Dewan Pemilihan Nasional
Dewan Pemilihan Nasional sekarang memiliki tujuh hari untuk mengadakan pemilihan presiden dan legislatif, yang harus diadakan dalam waktu 90 hari. Mereka yang terpilih akan menyelesaikan masa jabatan Lasso dan anggota parlemen yang digulingkannya, yang telah ditetapkan berakhir pada Mei 2025. Lasso dapat memilih untuk mencalonkan diri dalam pemilihan.
Lasso, seorang mantan bankir, terpilih pada tahun 2021 dan sejak awal berselisih dengan oposisi yang kuat di Majelis Nasional yang beranggotakan 137 orang. Dia membela diri di hadapan Kongres pada hari Selasa, bersikeras tidak ada bukti atau kesaksian tentang kesalahan.
Kekuatan pemerintahan Lasso sekarang terbatas. Pengacara konstitusi Ismael Quintana menjelaskan bahwa presiden hanya dapat menangani masalah ekonomi dan administrasi, dan Mahkamah Konstitusi harus menyetujui keputusannya.
Setelah Lasso mengumumkan keputusannya pada hari Rabu, kepala Komando Gabungan Angkatan Bersenjata. Jenderal Nelson Proaño, meminta warga Ekuador untuk tetap menghormati hukum dan memperingatkan agar tidak merusak tatanan konstitusional melalui kekerasan.
Jika kekerasan meletus, angkatan bersenjata dan polisi akan bertindak tegas, katanya.
Lasso
Langkah Lasso dengan cepat menimbulkan kritik dari Konfederasi Nasionalitas Pribumi yang kuat. Yang dalam beberapa tahun terakhir telah melakukan protes yang hampir melumpuhkan negara. Pemimpinnya, Leonidas Iza Salazar, mengatakan Lasso “meluncurkan kudeta sendiri yang pengecut dengan bantuan polisi dan angkatan bersenjata. Tanpa dukungan warga” saat dia menghadapi “pemecatan yang akan segera terjadi”.
Will Freeman, rekan untuk studi Amerika Latin di Dewan Hubungan Luar Negeri. Mengatakan keputusan Lasso menandakan bahwa “dia sadar oposisi memiliki cukup suara untuk memakzulkannya, dan mungkin beberapa.” Dia mengatakan protes massal kemungkinan besar terjadi dalam beberapa hari mendatang.

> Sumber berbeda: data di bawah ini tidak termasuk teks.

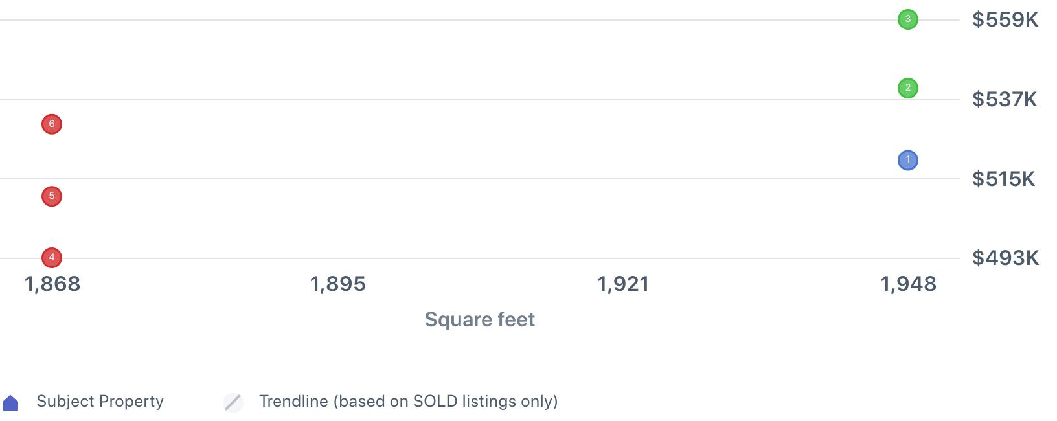Screen dimensions: 1057x421
Task: Click the 1,921 square feet axis label
Action: click(x=623, y=284)
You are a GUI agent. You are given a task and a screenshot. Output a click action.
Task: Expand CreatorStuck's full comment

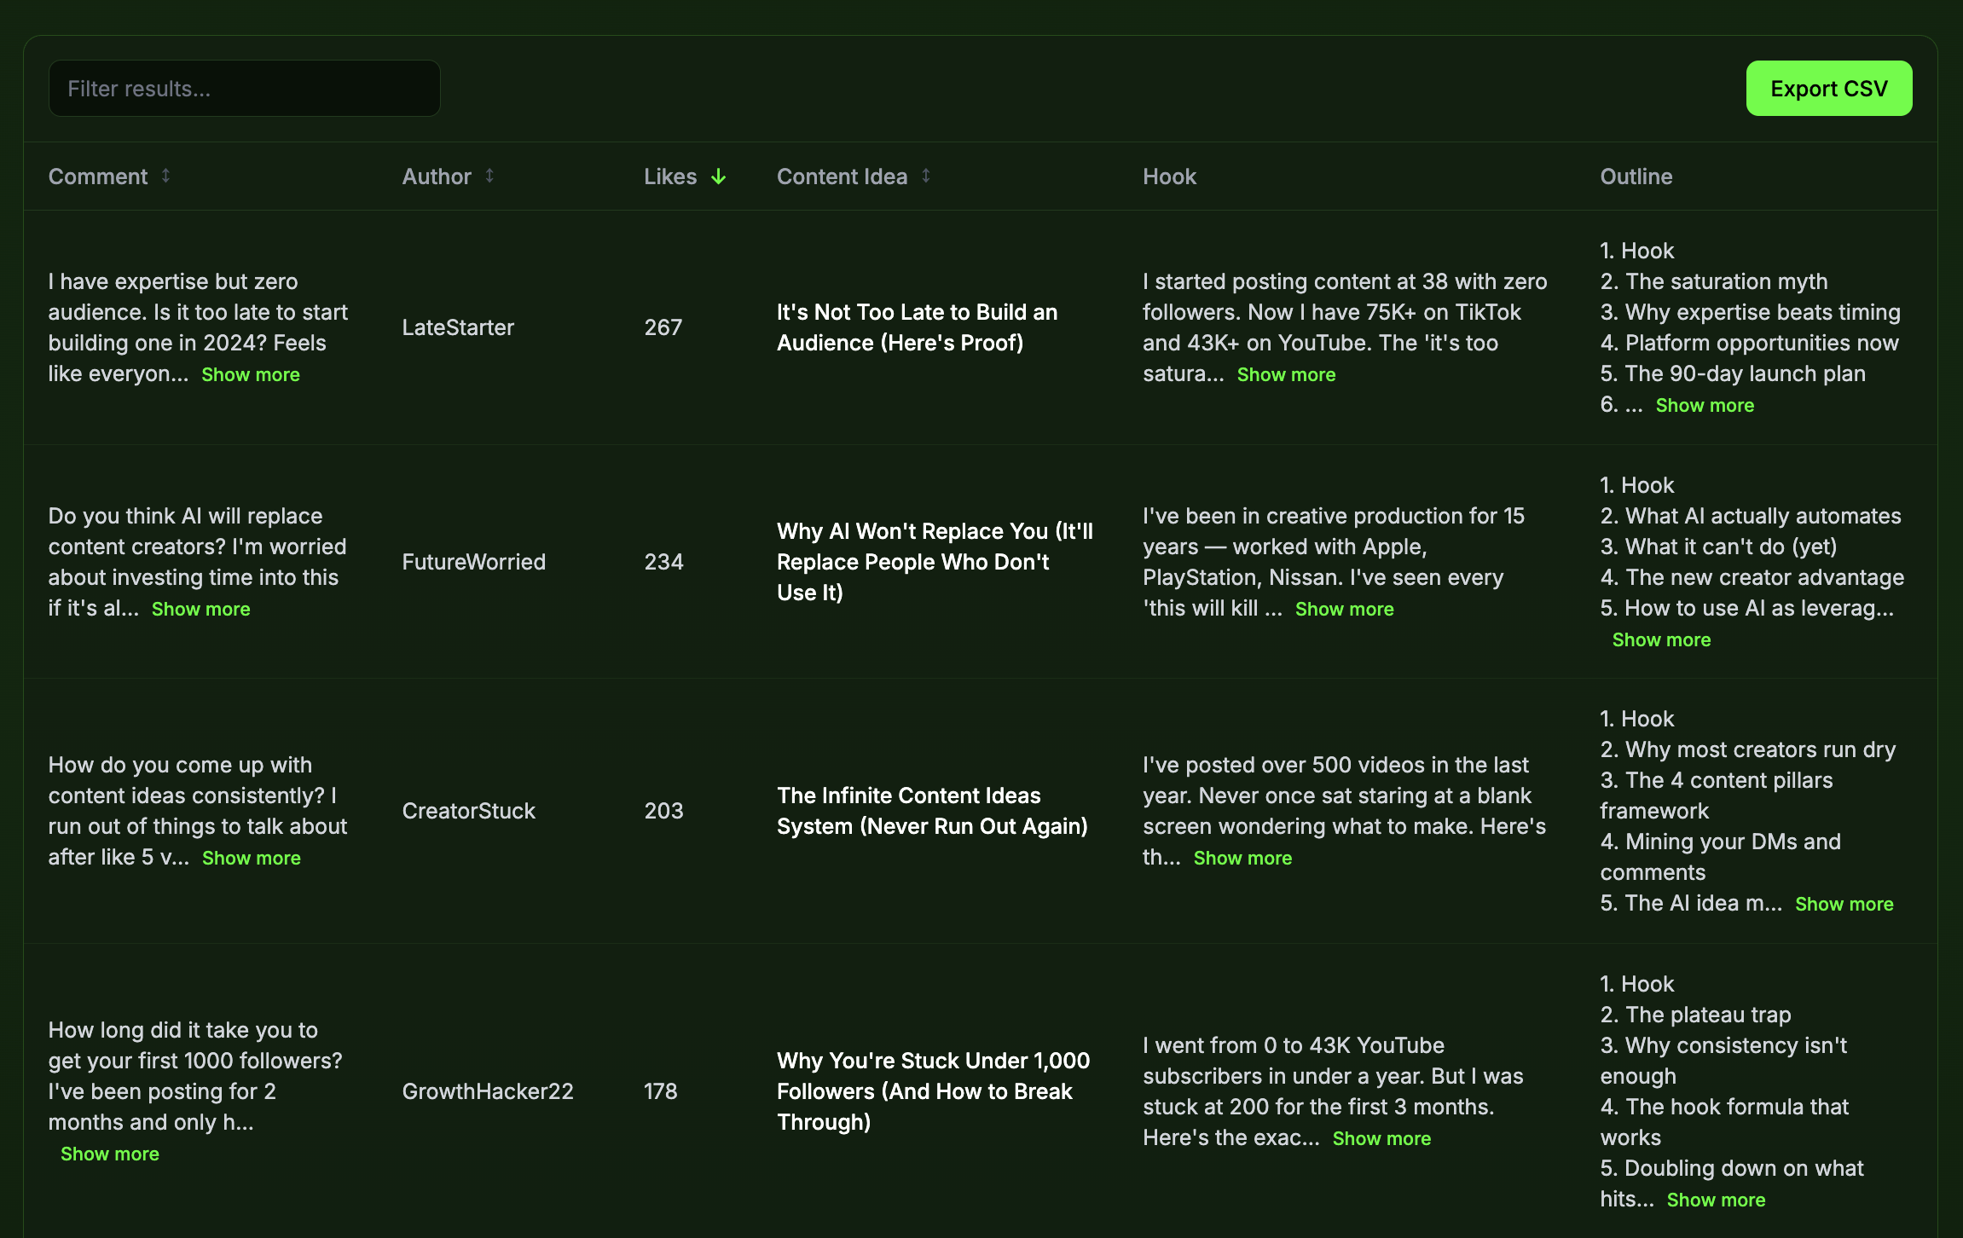pos(252,859)
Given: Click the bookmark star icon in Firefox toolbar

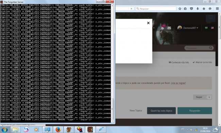Looking at the screenshot, I should click(180, 9).
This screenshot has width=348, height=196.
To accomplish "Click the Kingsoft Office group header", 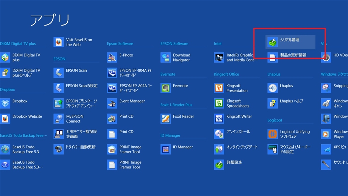I will (x=226, y=74).
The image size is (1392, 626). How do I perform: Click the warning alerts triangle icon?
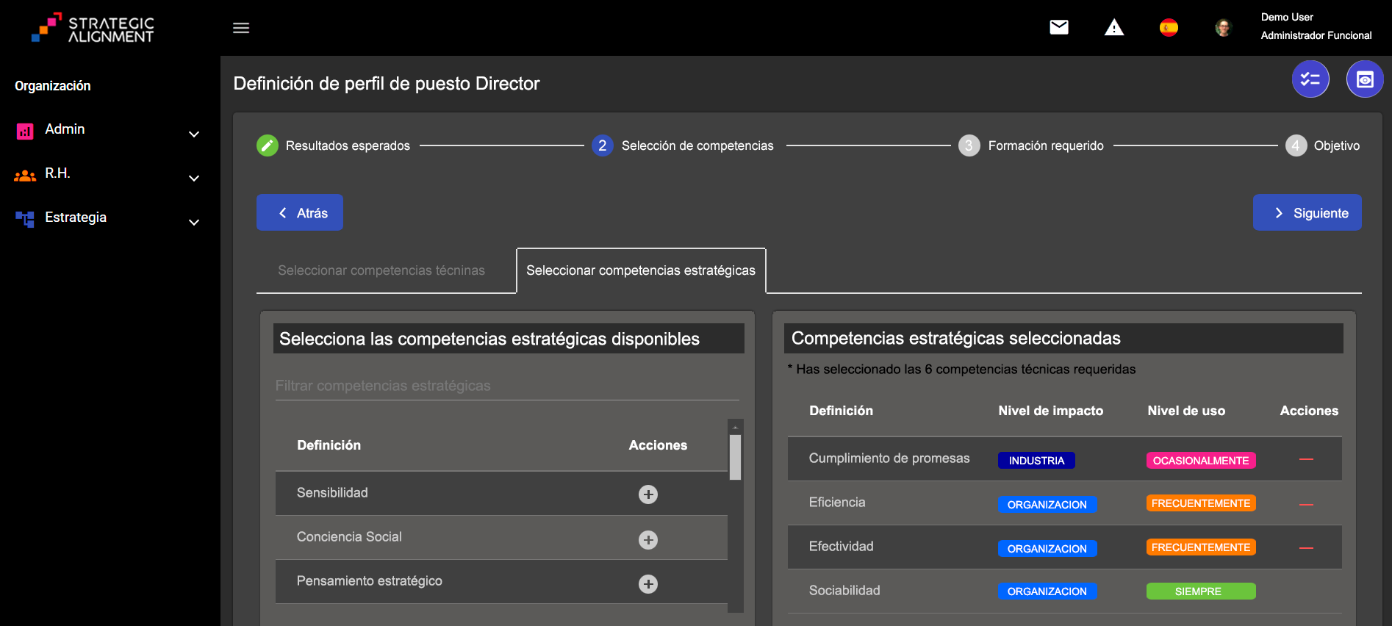[x=1114, y=28]
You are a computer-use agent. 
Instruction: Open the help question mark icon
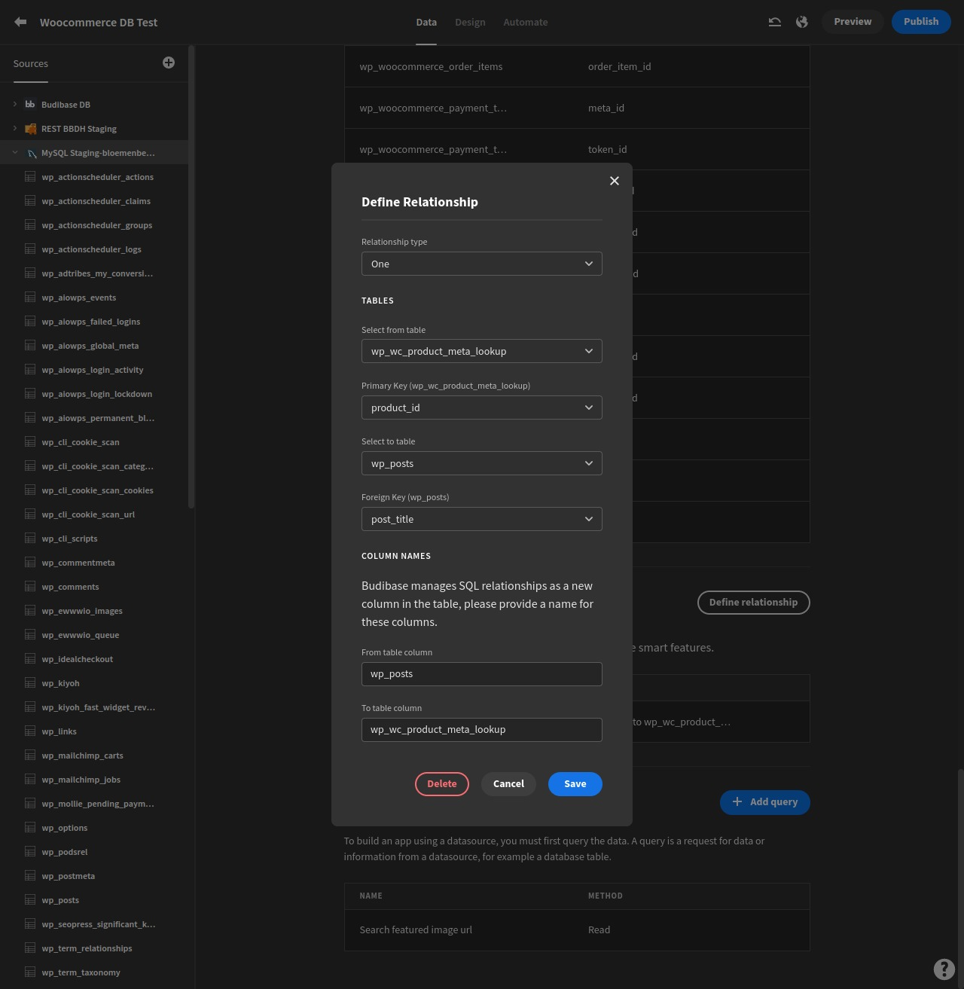coord(944,969)
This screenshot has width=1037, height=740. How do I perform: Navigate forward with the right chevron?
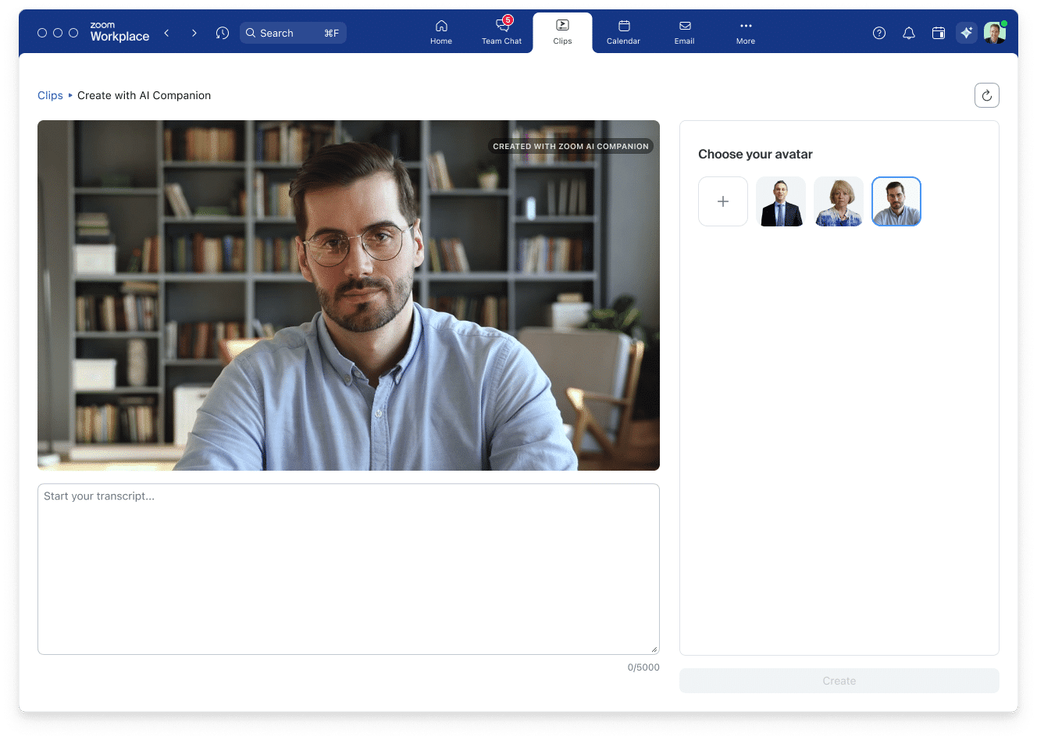tap(194, 33)
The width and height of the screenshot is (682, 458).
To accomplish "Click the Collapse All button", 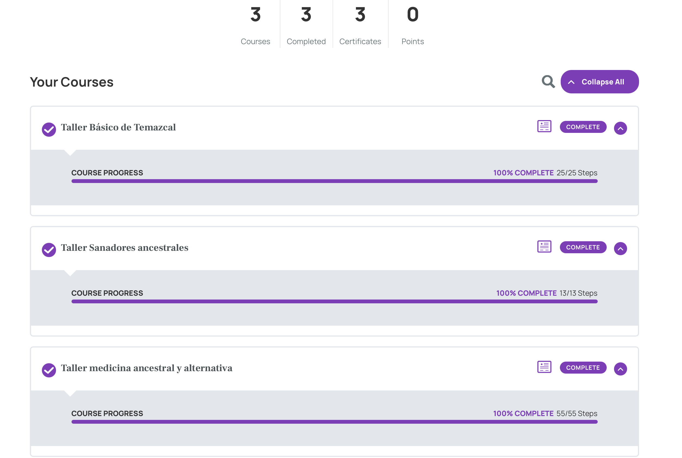I will coord(599,82).
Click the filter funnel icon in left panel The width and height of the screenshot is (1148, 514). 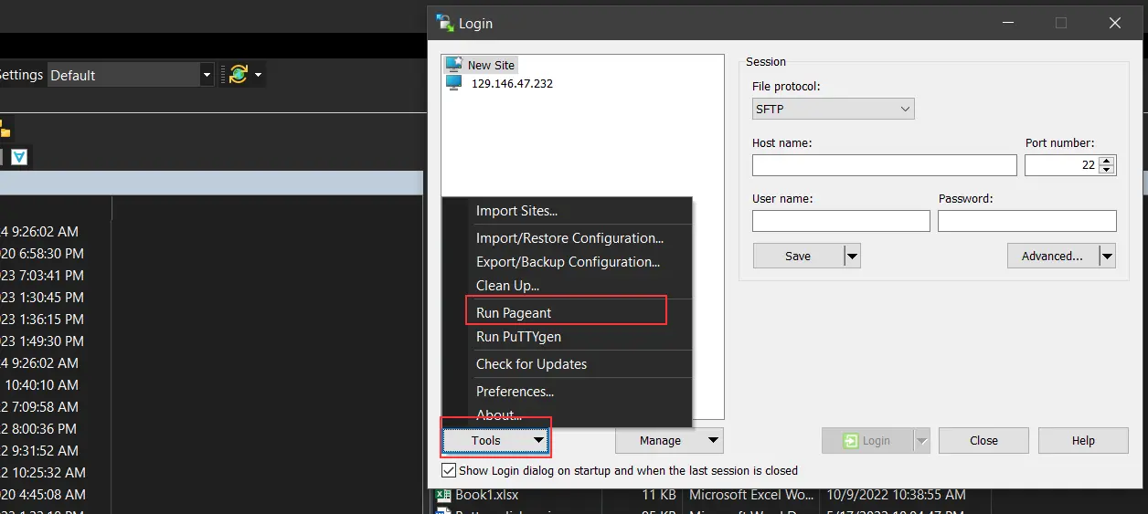[x=18, y=157]
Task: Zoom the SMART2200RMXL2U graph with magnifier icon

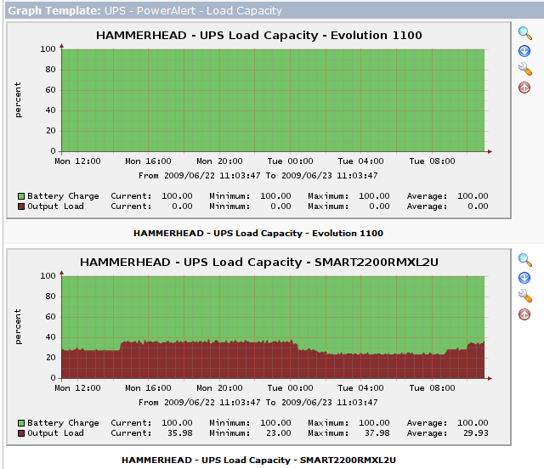Action: 525,260
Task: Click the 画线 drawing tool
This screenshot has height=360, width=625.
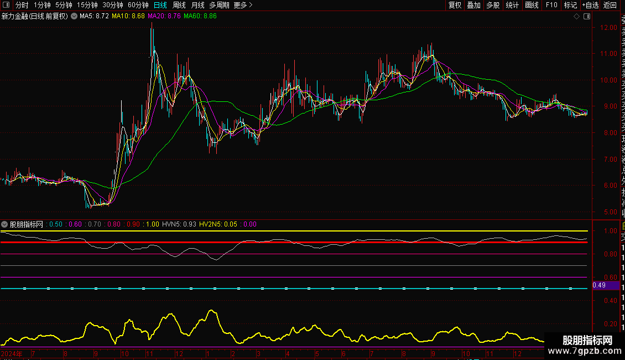Action: [x=532, y=5]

“Sulit juga membayangkan Lasso membuat langkah ini tanpa dukungan diam-diam dari petinggi militer,” katanya. “Di masa lalu, protes cenderung berubah menjadi destruktif dengan cepat – dan pasukan keamanan juga menindak.”
Penulis Associated Press Regina Garcia Cano melaporkan dari Mexico City.